Michael was wearing two jackets, one of them fleece.

Officials Tuesday night separated the search area into 35 different segments. Crews and dogs focused Tuesday on those different areas, and shifted away from the roads and trails that had already been heavily searched to no avail.

"We feel that these 35 segments give us the highest probability of success in finding Michael," White said. "We feel that our best line of action at this point is to put as many people on the ground, heavily, heavily hitting these 35 areas."

"What we've got here is our son who is lost, lost somewhere out there and we don't know where he is and we've got great professionals out there looking for him and we're just waiting for the news," the boy's father, Kent Auberry, told reporters during the Tuesday press conference.

"We've got a lot of support, we've got a lot of people praying for us, we have friends and family."

Michael's parents said he had only potato chips to eat and no water and sometimes takes Ritalin to control attention-deficit disorder. Searchers had found a candy wrapper and a potato chip bag.

White said Tuesday that Michael only takes Ritalin to help himself focus at school, and that he's not always medicated. He's also gone on many camping trips without his medication, his father said.

"I think it's very important for the family to realize this is not a situation where Michael is a totally different child when he's not on his medication — it's not a Jekyll-and-Hyde type thing," White said. "It's not a concern, with the exception of the fact his parents would like him to have 100 percent behind him when he's going out there."
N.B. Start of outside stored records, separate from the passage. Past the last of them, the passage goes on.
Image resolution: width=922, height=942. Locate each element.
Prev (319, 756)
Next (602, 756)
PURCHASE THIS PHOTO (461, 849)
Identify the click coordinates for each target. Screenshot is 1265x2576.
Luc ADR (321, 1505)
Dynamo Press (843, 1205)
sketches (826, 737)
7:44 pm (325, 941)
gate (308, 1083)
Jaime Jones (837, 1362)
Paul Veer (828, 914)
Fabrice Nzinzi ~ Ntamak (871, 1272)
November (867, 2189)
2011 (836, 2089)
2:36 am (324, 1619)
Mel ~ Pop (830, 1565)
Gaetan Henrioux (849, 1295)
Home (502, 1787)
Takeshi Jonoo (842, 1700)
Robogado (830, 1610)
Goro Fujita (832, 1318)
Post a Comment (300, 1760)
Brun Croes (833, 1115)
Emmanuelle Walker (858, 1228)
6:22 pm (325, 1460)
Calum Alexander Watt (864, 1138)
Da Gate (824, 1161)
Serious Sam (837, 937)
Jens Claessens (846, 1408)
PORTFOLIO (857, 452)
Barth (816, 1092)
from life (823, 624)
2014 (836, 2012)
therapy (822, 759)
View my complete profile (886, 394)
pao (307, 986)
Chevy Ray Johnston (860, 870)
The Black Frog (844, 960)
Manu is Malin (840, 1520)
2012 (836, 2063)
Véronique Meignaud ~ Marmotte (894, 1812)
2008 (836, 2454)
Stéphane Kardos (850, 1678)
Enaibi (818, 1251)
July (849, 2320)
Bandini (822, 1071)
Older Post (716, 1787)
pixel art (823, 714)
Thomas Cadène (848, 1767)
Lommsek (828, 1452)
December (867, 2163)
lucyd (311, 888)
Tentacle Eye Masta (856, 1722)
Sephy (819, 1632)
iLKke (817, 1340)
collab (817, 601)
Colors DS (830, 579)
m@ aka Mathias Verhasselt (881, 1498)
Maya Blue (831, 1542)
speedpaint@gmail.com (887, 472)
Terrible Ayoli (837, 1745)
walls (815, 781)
A missing persons alert notifying area law enforcement had also been issued as a precaution in case the boy had left the area being searched.

The boy had stayed behind with an adult leader Saturday morning while the rest of the troop went for a hike "because apparently he wanted to sleep in," said David Bauer, a ranger with the Blue Ridge Parkway. Michael was there when the troop returned for lunch, but the group of about 10 Scouts and their three adult leaders soon noticed he was missing, Bauer said.

Authorities said the boy probably wandered into the woods to explore.

FOXNews.com's Liza Porteus and The Associated Press contributed to this report.